Geçenlerde bir okurum aradı. Paylaştığım bir deneme yazısında anlattığım öykünün kaynağını aramış, bulamamış. Doğrusu ben de bilmiyordum. Bir yerde onu okumuş, ilgimi çekmiş, ileride kullanmak üzere not almışım. Sonradan yazdığım konuya uygun bulduğumdan paylaşmıştım. Bu bir bilgi olsa, hatadan kaçınmak için yazmadan kılı kırk yararım. Oysa anonim bir öykü, anlatana göre değişiklik gösterebiliyor. Bu yüzden benim için önemli olan bunların kaynağından ve gerçekliğinden çok, vermek istediği iletidir. Nitekim benzer öyküler, yer ve kahraman adları değişerek karşımıza çıktığında hiç şaşırmıyoruz. Zaten Doğu kökenli çoğu öykünün amacı, bir bilgiyi, bir öğretiyi ya da bir anlayışı doğrudan söylemek yerine, bir kurgu içinde okura ya da dinleyene sezdirmektir.

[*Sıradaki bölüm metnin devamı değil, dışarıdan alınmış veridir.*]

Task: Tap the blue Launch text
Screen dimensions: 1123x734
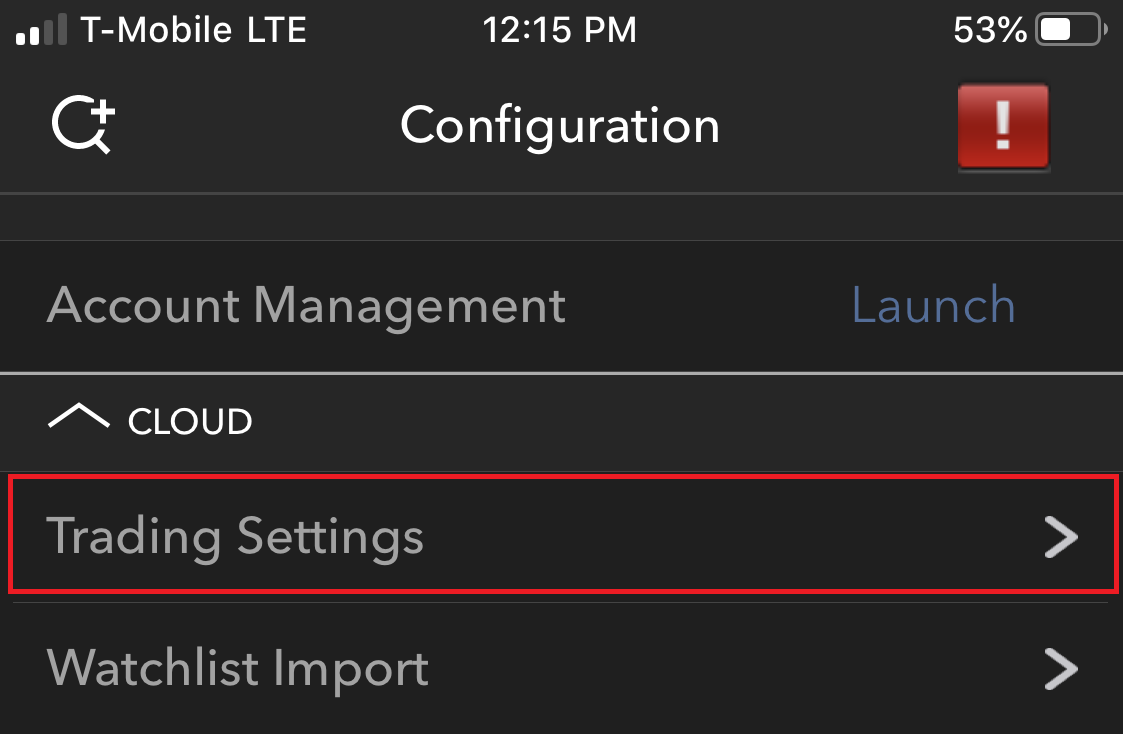Action: tap(933, 306)
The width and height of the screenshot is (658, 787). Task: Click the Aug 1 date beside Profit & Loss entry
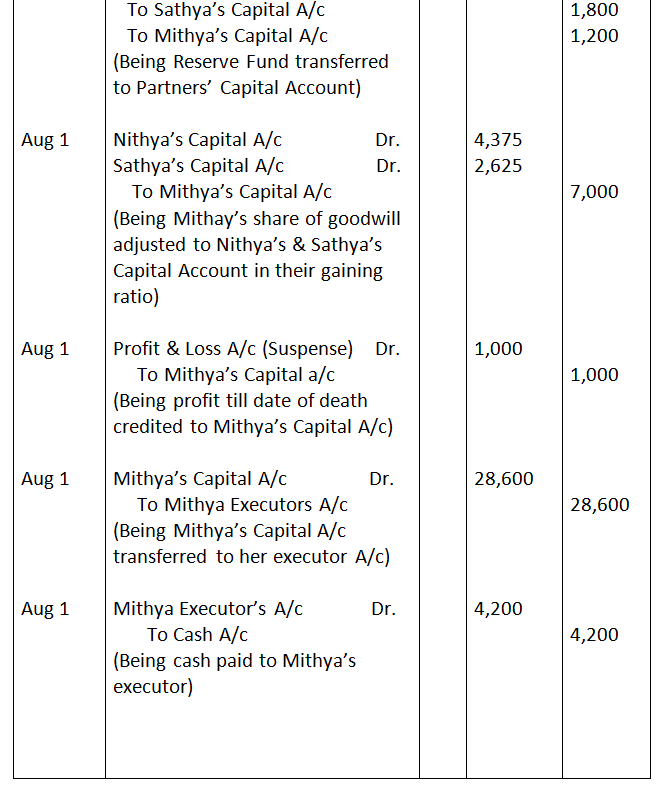point(45,349)
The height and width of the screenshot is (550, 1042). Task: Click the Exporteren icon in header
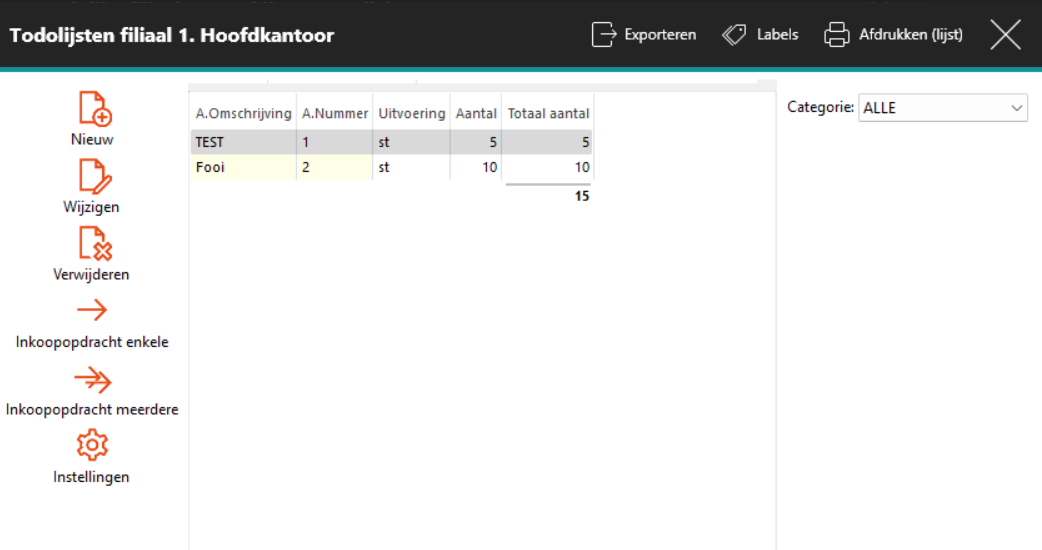click(x=604, y=35)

Anlatacağım Ezop’un bu öyküsünü çoğumuz biliyordur. Bunun benzerini Nasrettin Hoca’da da görebiliriz, başka geleneklerde de…
Adamın biri yanında oğlu ile birlikte eşeğini alıp pazara gitmek üzere yola çıkmışlar. Baba oğul önde, eşek arkada giderlerken, yolda karşılaştıkları bir köylü, eşek varken yayan gittikleri için adama aptal demiş. Adam, bunun üzerine çocuğu eşeğe bindirmiş. Çok geçmeden bir başka köylü onları görmüş ve koca adam yayan giderken çocuğun eşeğe binmiş olmasını kınamış. Bu kez çocuğu indirmiş, eşeğe adamın kendisi binmiş. Bir süre sonra yoldan geçen bir kadın, çocuğu yürüttüğü için babasına söylenmiş. Adam şaşkınlıktan ne yapacağını bilememiş, ikisi birden eşeğe binmişler. Kasabaya yaklaştıklarında insanlar eşeğe acımadıkları için onları eleştirmiş. Adam bu kez uzun bir sırık bulup eşeğin ön ve arka ayaklarını buna bağlamış, baba ve oğul birer ucundan tutarak herkesin alaycı bakışları altında yürümüşler. Pazara giden bir köprüyü geçerlerken bağlı olduğu arka ayakları gevşemiş, yaptığı ani bir hareketle, eşek suya düşüp boğulmuş.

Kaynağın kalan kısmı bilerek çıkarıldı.